Activity: Only the lines from the opening of the material through the line bearing "Given: Click the route line on Manado flight" should be reproduced, exactly and without pictures.

The input:
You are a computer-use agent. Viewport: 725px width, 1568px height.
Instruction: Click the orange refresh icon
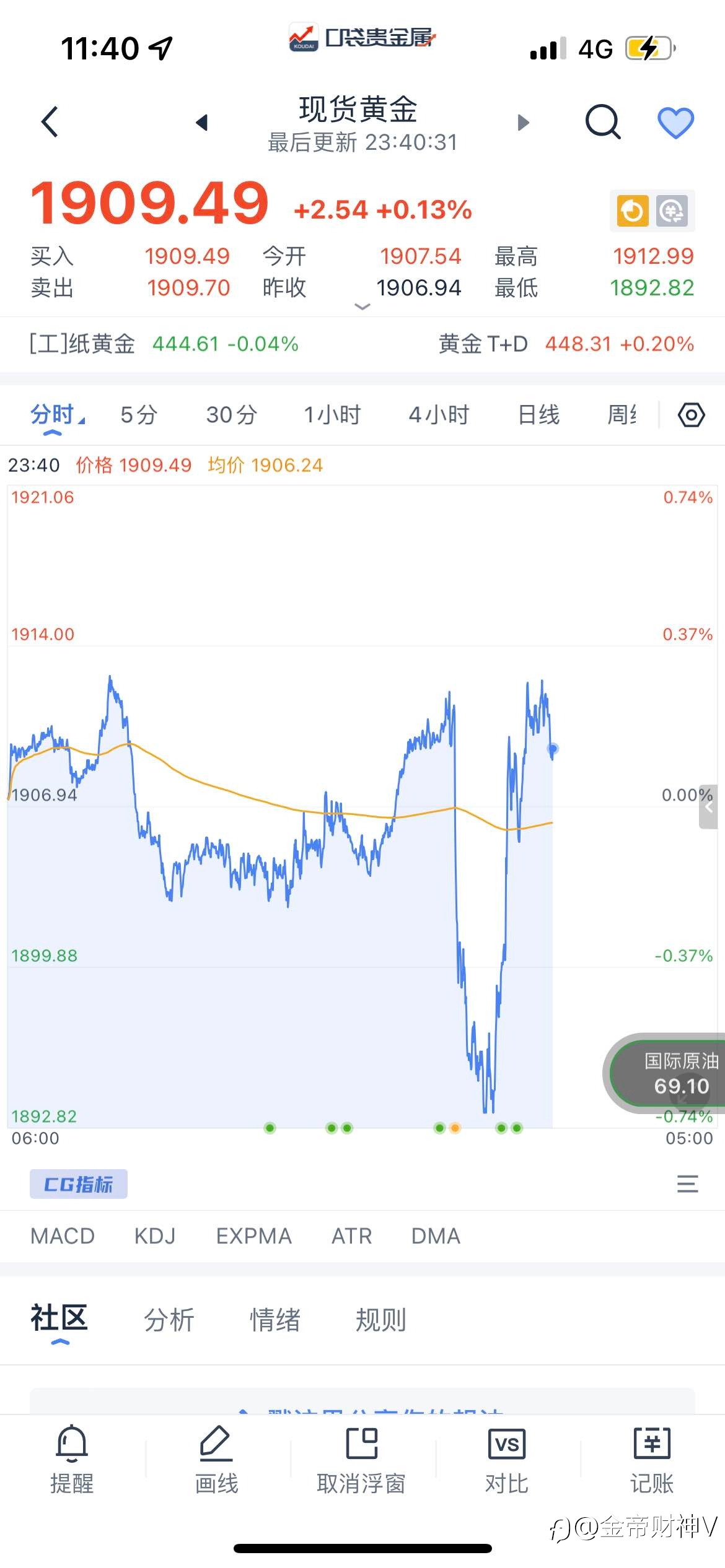(x=632, y=211)
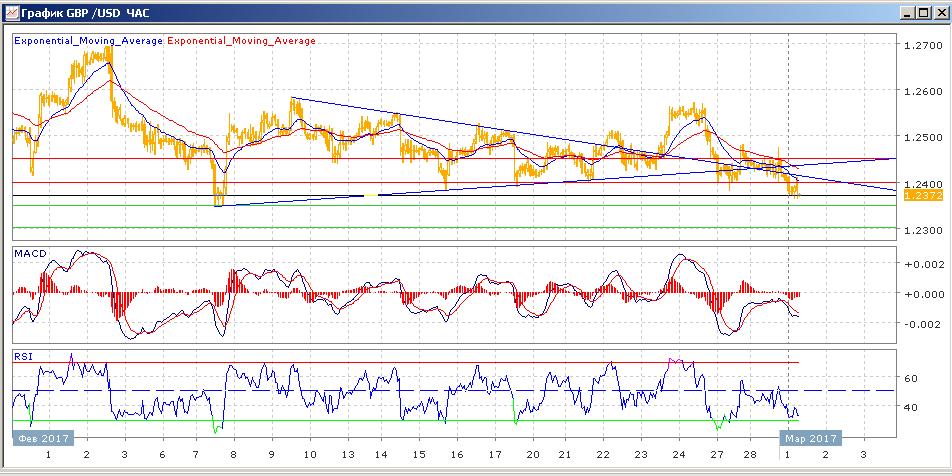This screenshot has height=476, width=952.
Task: Click the 1.2700 price axis label
Action: tap(919, 45)
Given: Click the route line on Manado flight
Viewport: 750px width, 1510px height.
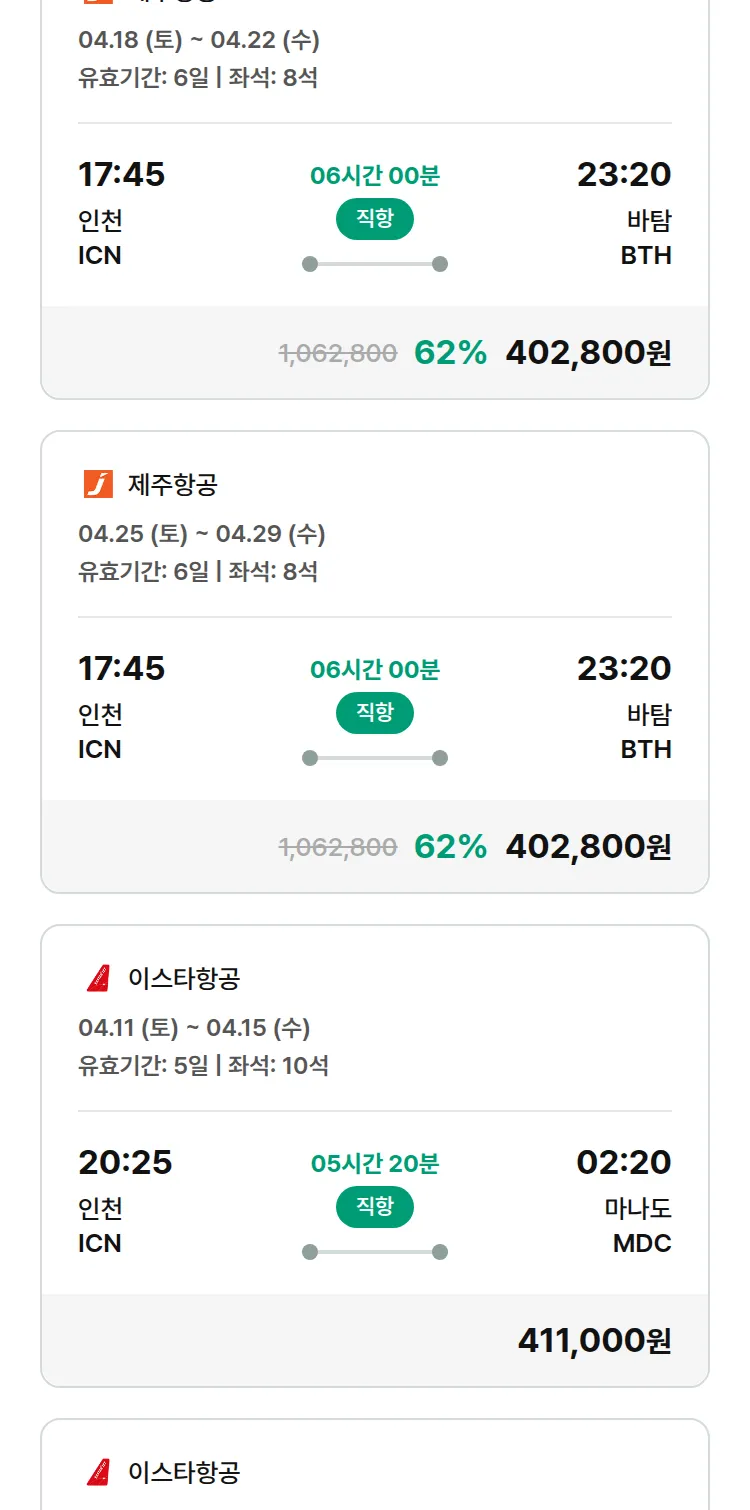Looking at the screenshot, I should 375,1252.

Task response:
You are a computer-use agent. Viewport: 725px width, 1568px height.
Instruction: Click the orange refresh icon
(x=632, y=211)
This screenshot has height=476, width=952.
Task: Click the 1.2700 price axis label
Action: tap(919, 45)
Given: Click the route line on Manado flight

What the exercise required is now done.